Ursula Keller grew up in Stuttgart . Numerous research stays took her to Russia. Until 2002 she was a research assistant at the Institute for Slavic Philology at the Eastern European Institute of the Free University of Berlin and now lives as a freelance author and translator in Berlin-Charlottenburg .

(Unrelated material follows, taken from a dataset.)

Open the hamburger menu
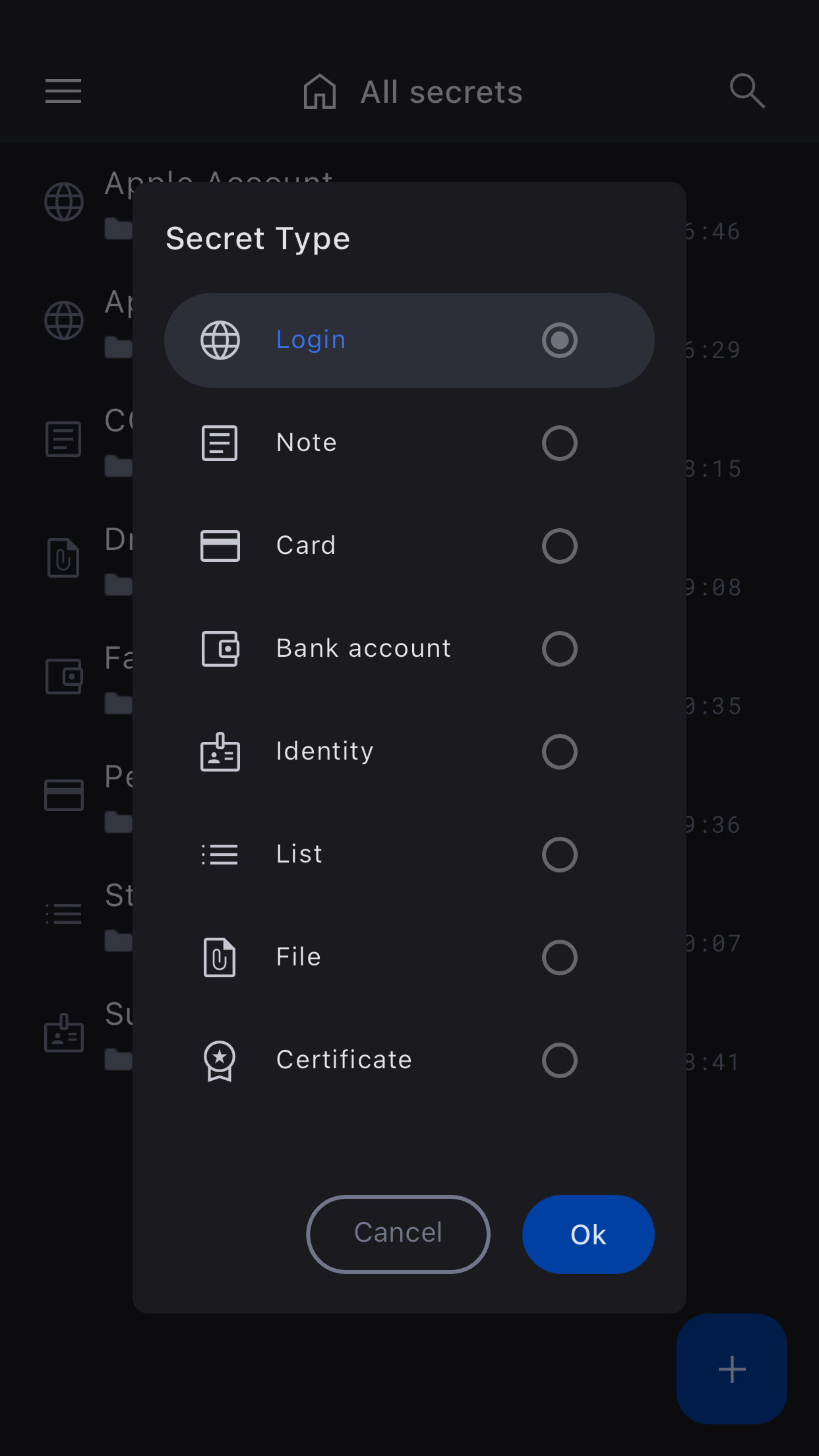The height and width of the screenshot is (1456, 819). [x=63, y=91]
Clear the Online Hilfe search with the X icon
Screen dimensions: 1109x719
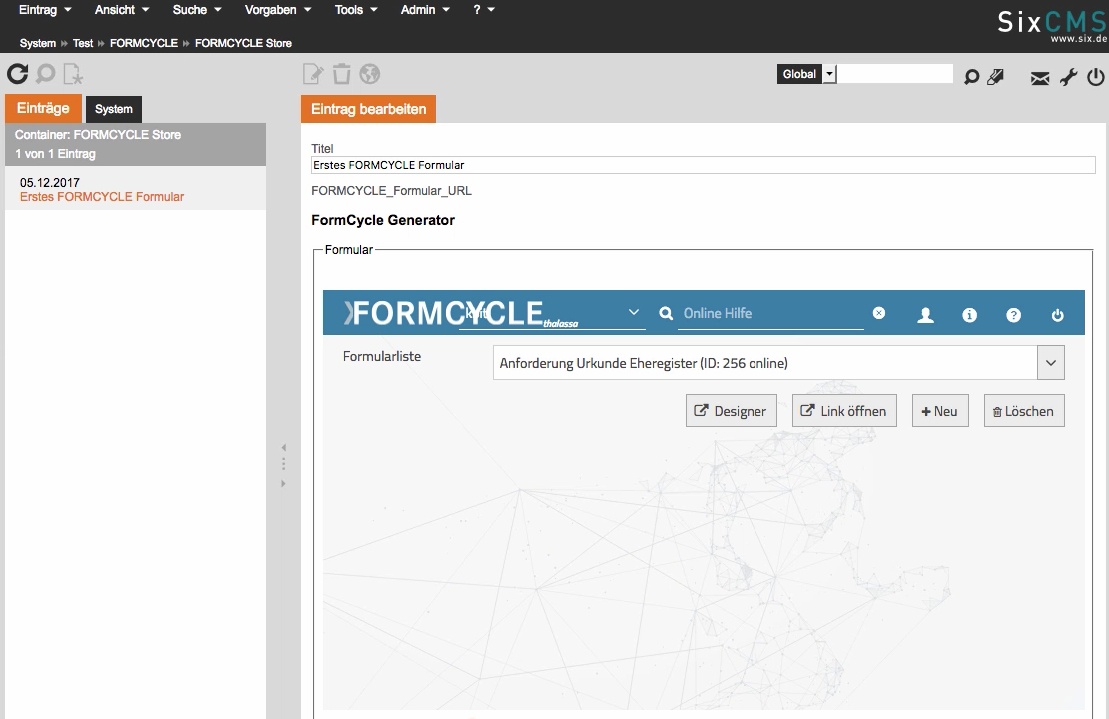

In recent years she has translated and edited various works on Sofja Andrejewna Tolstaja and Lew Nikolajewitsch Tolstoy , especially together with the Kiev- born author and director Natalja Sharandak , who has lived and worked in Berlin since 1992.

reception

In particular, A Marriage in Letters (2010) was received positively by literary criticism, as one could make a literary discovery here in the person of Sofja Andrejewna Tolstaja . With Sofja Andreevna Tolstaya. A life by Tolstoy's side , the reviewer emphasized that both authors also knew how to fully use the eight volumes of Tolstaja's memoirs Mein Leben , which were only published in excerpts even in Russia, through their insight into the Yasnaya Polyana archive .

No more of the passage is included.